One of the facets of our immune system is antibody-protection, but there are several other cell lines involved in our immunological response to microbes. They include B-Cells and T-Cells, some with short memory and other with long-term memory (T-cell).
Severe adverse events
The study claimed that among all 1,600 participants who received a first dose, a total of 19 serious adverse events in 19 (1·2%) participants were reported. Of these, 15 had received Covishield, two had been administered AstraZeneca and two the placebo. The adverse events included fracture, malaria, megaloblastic anaemia, encephalopathy, cataract and vocal chord cyst.
According to the paper, there were no thromboembolic-associated or autoimmune-related SAEs. Overall, 330 (20·6%) participants reported a total of 493 AEs (464 mild, 26 moderate and 3 severe) after the first dose and 185 (11·7%) participants reported 238 AEs (228
mild, 9 moderate and 1 severe) after the second dose.
Among the 1200 participants in the safety cohort, 373 (31·1%) reported 630 unsolicited adverse events, including 301 (33·4%) participants reporting 529 events in the Covishield group, 72 participants reporting participants reporting 101 events in the placebo group.
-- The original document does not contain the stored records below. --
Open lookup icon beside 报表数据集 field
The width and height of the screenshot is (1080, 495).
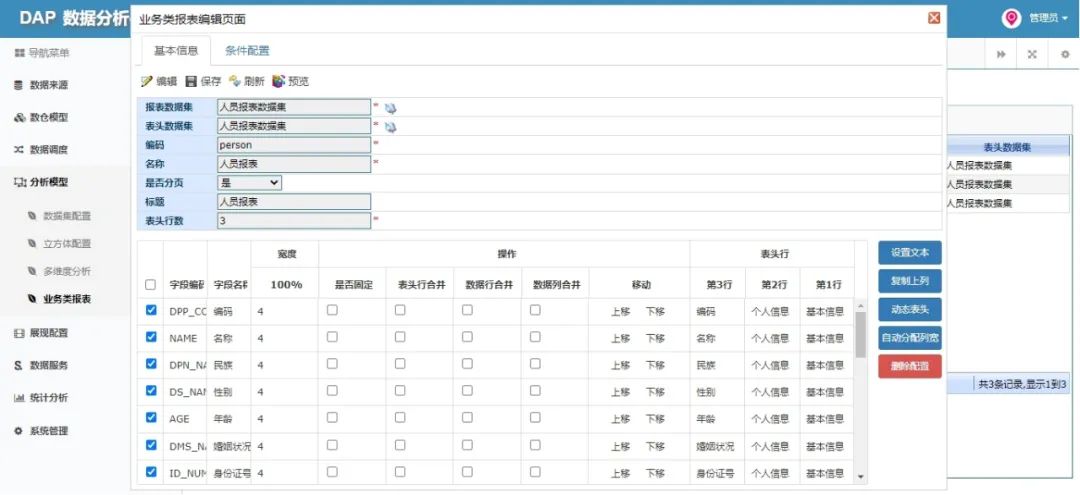point(391,108)
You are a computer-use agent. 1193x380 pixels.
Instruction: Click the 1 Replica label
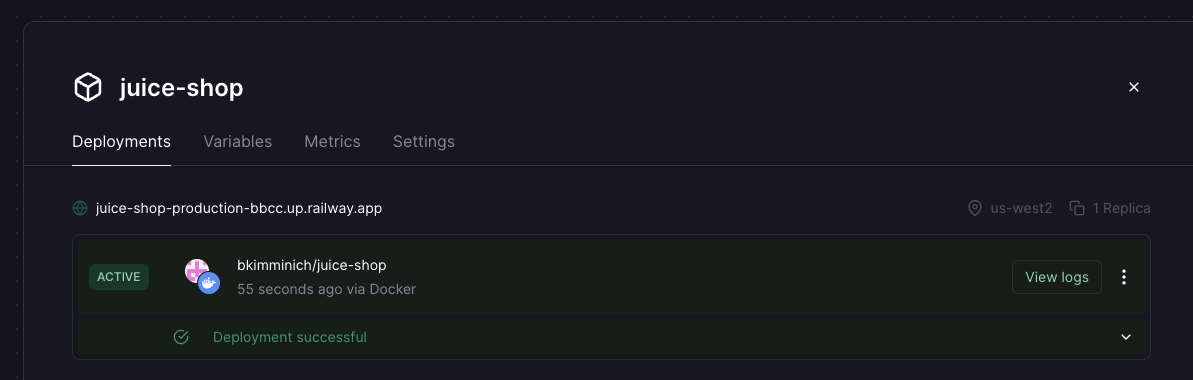(x=1121, y=208)
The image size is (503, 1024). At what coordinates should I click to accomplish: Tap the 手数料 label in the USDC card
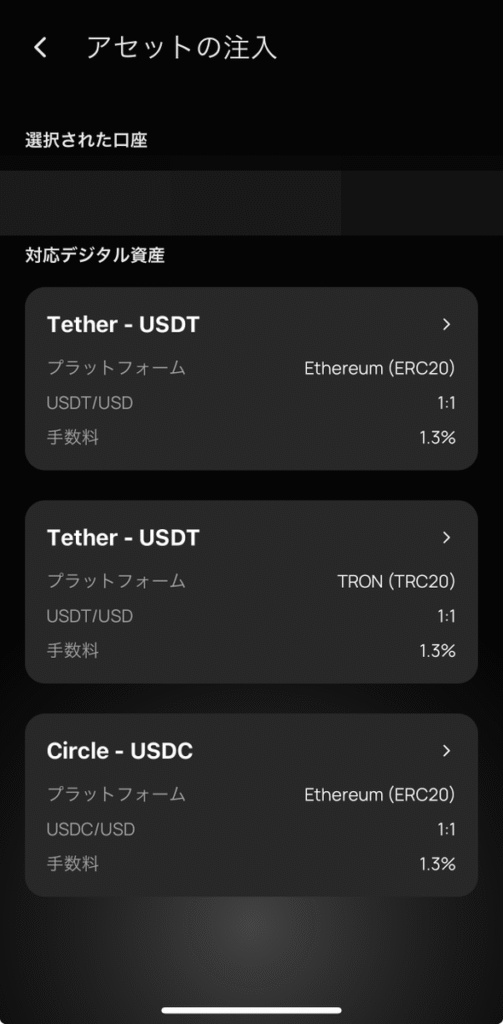73,864
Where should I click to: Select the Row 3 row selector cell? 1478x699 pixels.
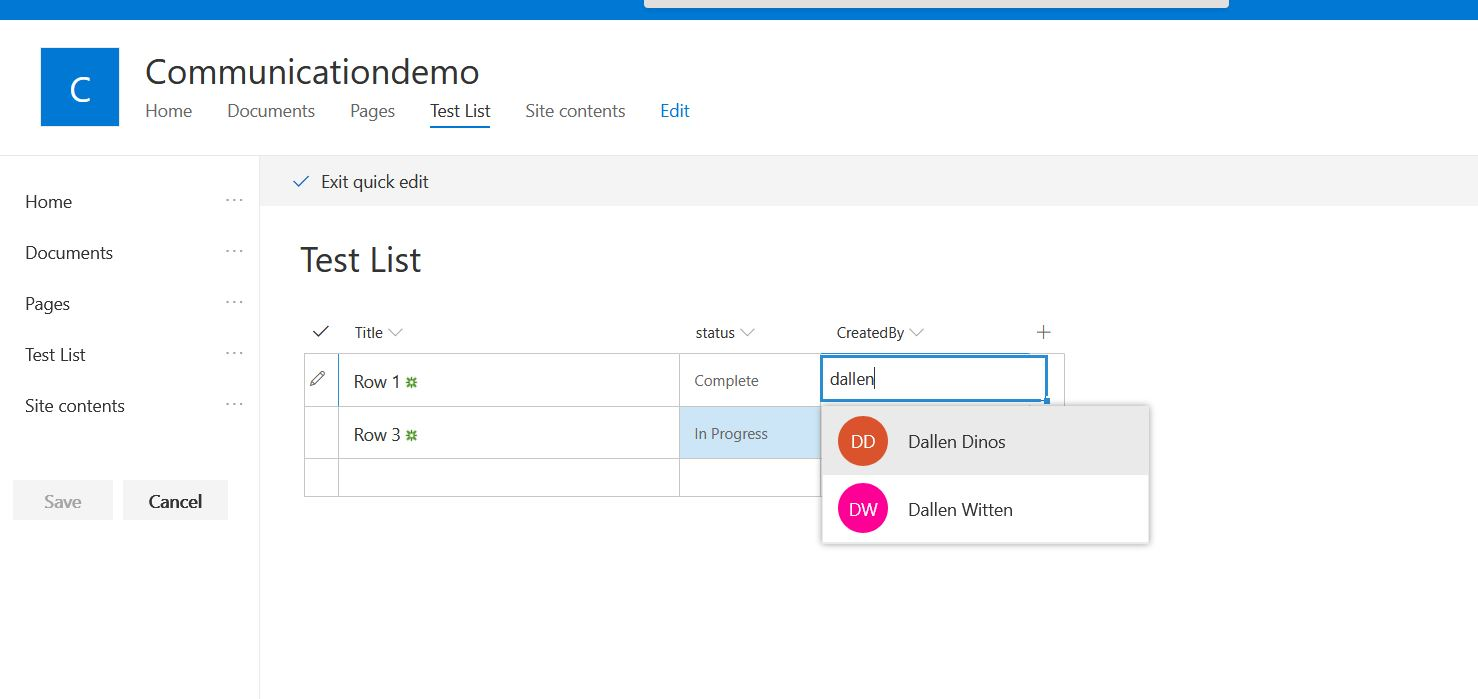pyautogui.click(x=321, y=433)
Solicited AEs are pre-defined and systematic AEs that are known to be associated with immunisation. Unsolicited AEs are anything other than these pre-defined symptoms. The Covishield protocol stated that the solicited AEs were pain, redness, itch, fever, chills, malaise, fatigue, headache, nausea, and arthralgia (joint pains).
There were 34 cases of SARS-CoV-2 infections reported in the 1600 participants during the study period, of which 22 had been administered Covishield, two AstraZeneca and 10 in the placebo group.
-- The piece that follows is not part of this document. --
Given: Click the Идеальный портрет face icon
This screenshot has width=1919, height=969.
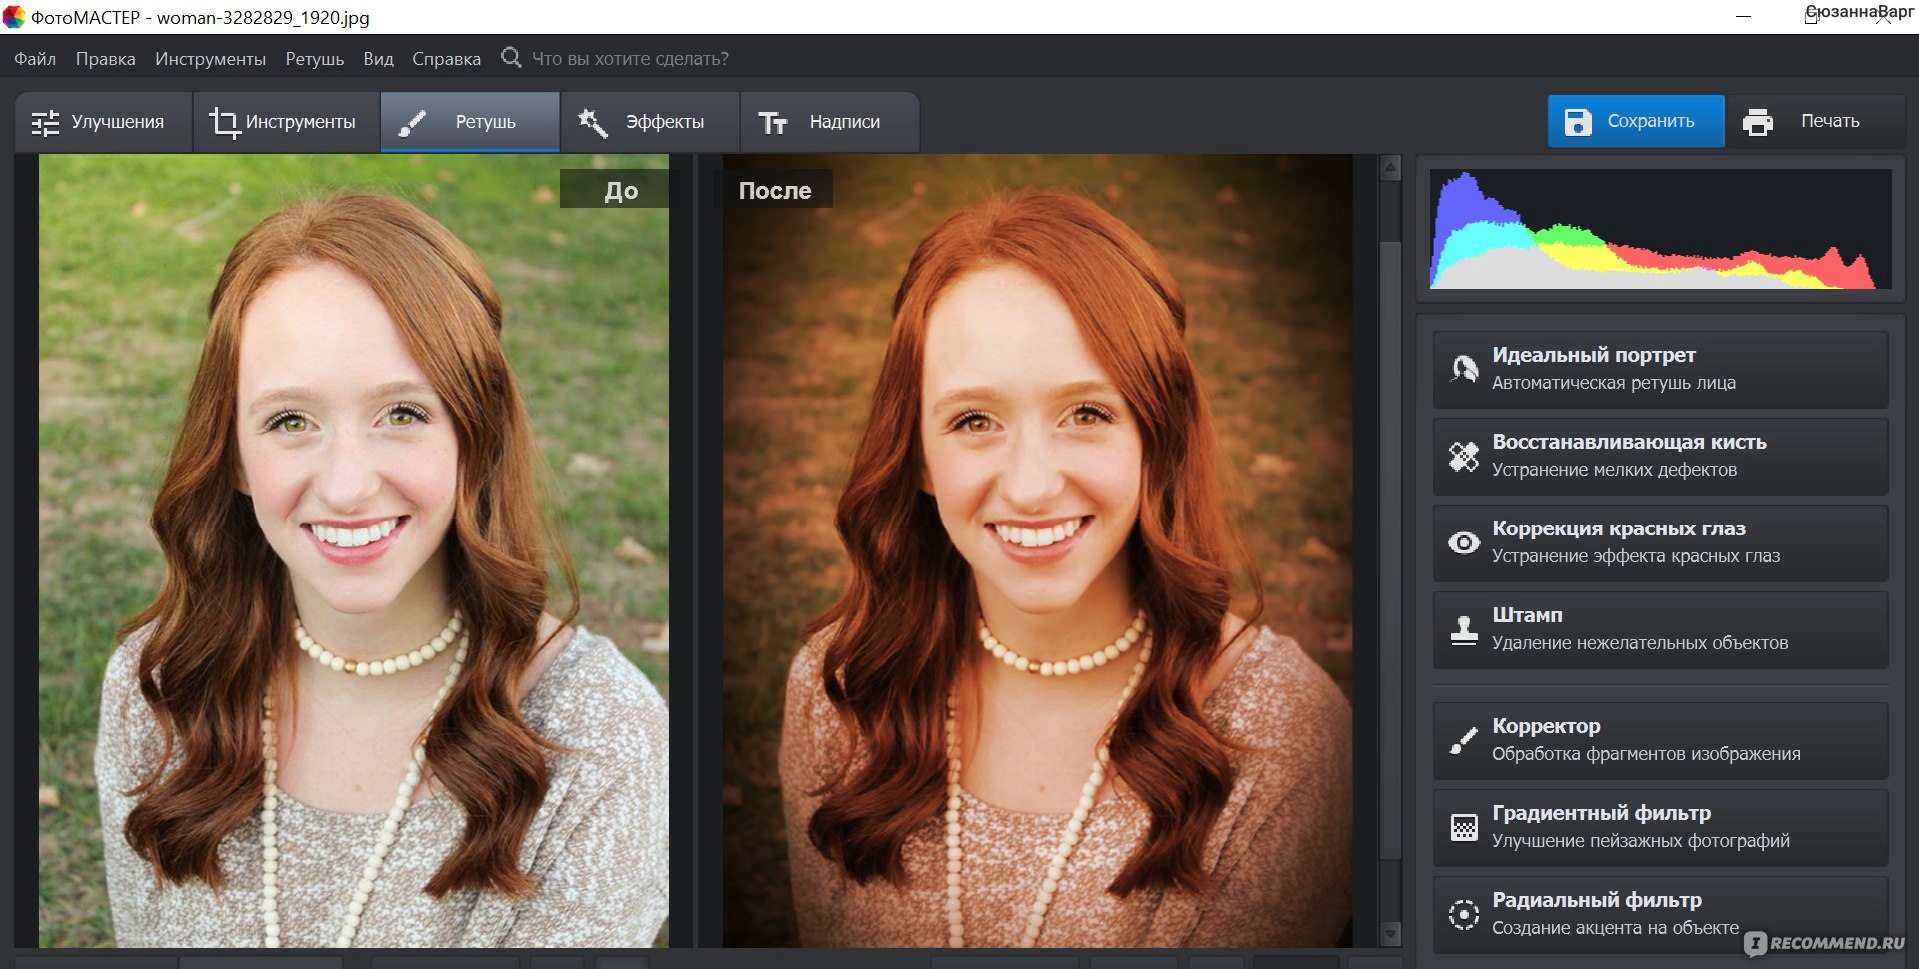Looking at the screenshot, I should (1464, 369).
Eighteen reportedly tested positive for Covis-19 after the first dose and 16 after the second dose. None of them were severe, and there were no deaths reported in the study.
Of these 34 Covid-19 cases, six occurred more than two weeks after the second dose and by day 57. Four of these participants were symptomatic and two were asymptomatic. Among these four symptomatic COVID-19 cases, one participant each in the Covishield and placebo groups had to be hospitalised at 21 and 41 days after the second dose respectively.
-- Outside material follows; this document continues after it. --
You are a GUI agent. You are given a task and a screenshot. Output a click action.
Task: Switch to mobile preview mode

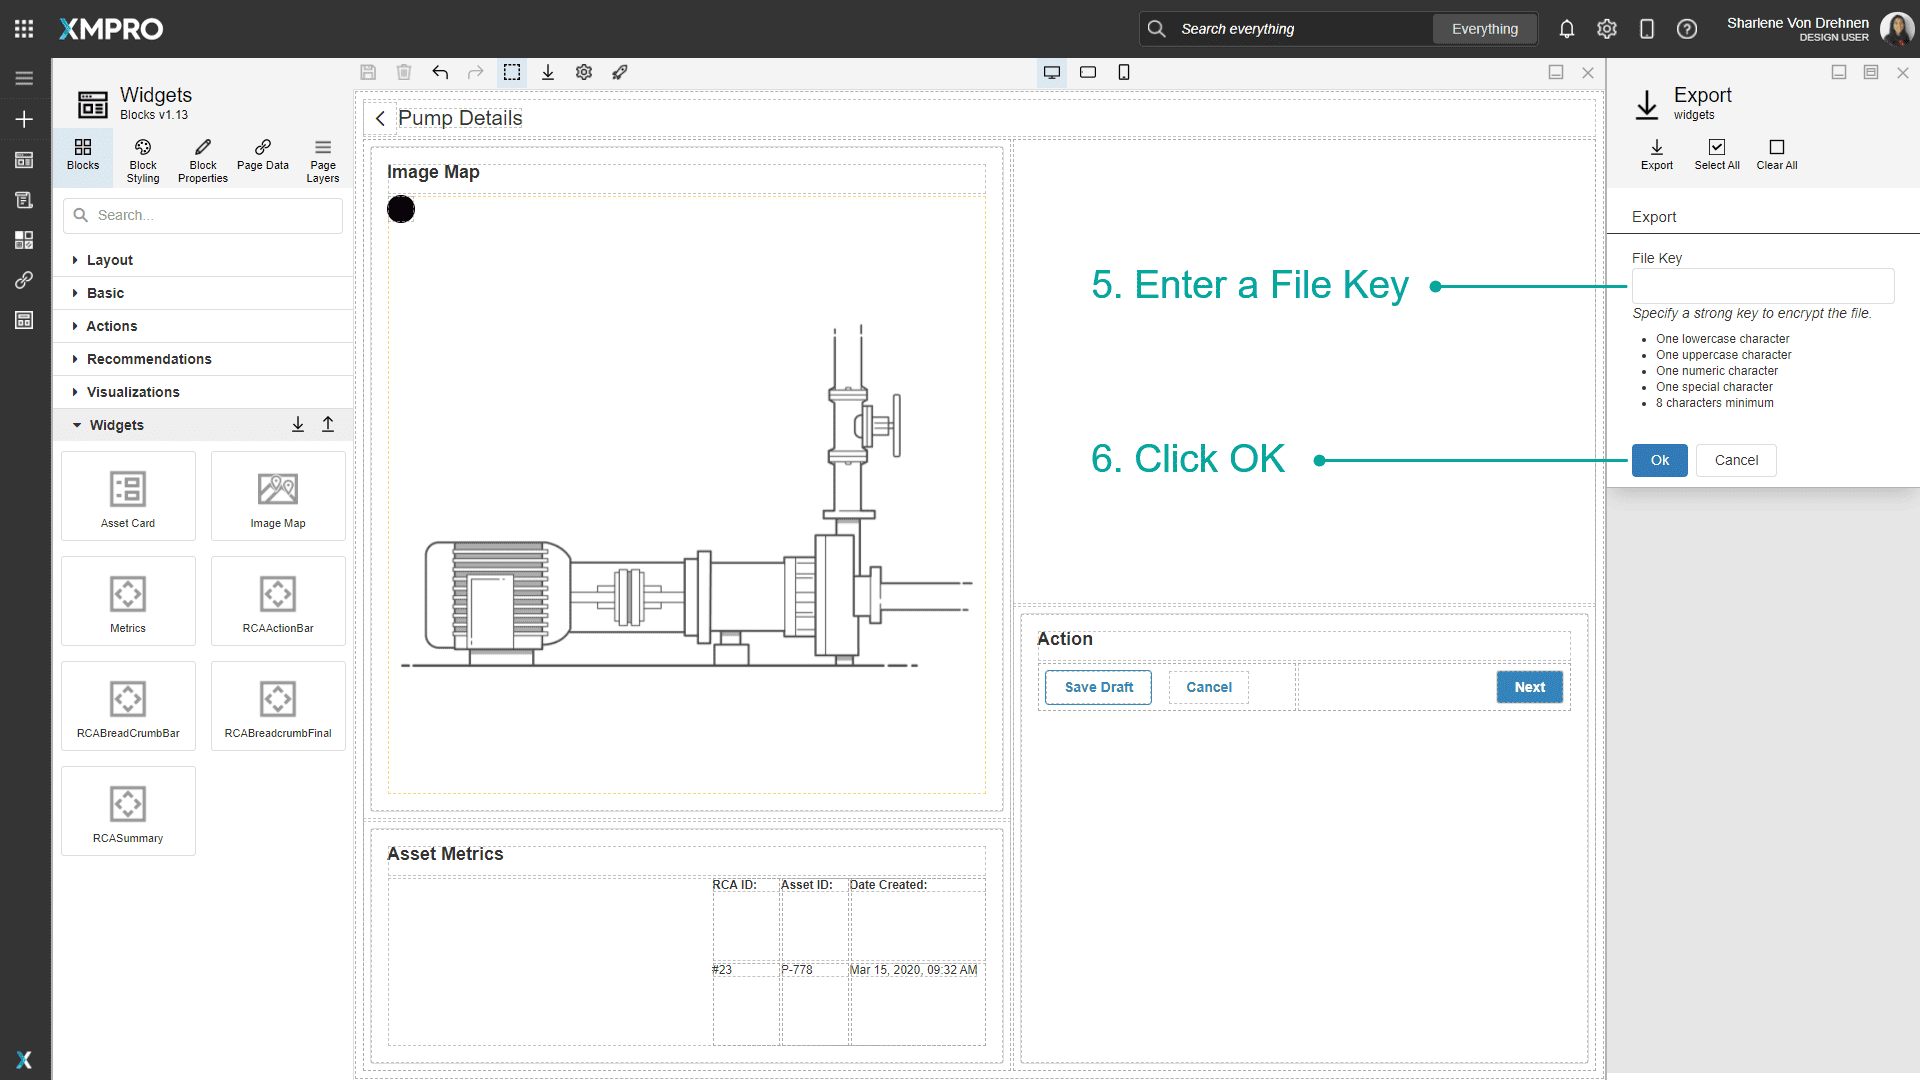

As of July 2021, more than 500 million doses of SII-ChAdOx1 nCoV-19 have been distributed globally. Together, including AstraZeneca and other sub-licence partners, more than 1 billion doses have been distributed to 170 countries.
However, SII has not released the trial protocol, which includes information about the bridging trial, plan to handle adverse events, regulatory requirements, objectives and endpoints of the study. It became public knowledge when US-based STAT news, which covers health, medicine, and the life sciences, disclosed the draft version of the trial protocol.
The interim-results of the bridging study have been available on the Canadian Health website since July 2021. It included the summary of the safety reports available for Covishield based on pharmacovigilance activities conducted by SII. The website had also put out the last safety and immunogenicity Report 5 dated April 1, 2021.
The Indian regulator - Central Drugs Standard Control Organisation (CDSCO) – is yet to put up the details of the bridging study. Even in the Subject Expert Committee (SEC) meeting held on June 22, 2021, the committee asked Serum Institute of India to update the India-specific safety analysis in separate section for further consideration. After detailed deliberation, the committee recommended revision of the factsheet of Covishield vaccine. More than two months after the meeting, the company is yet to do so.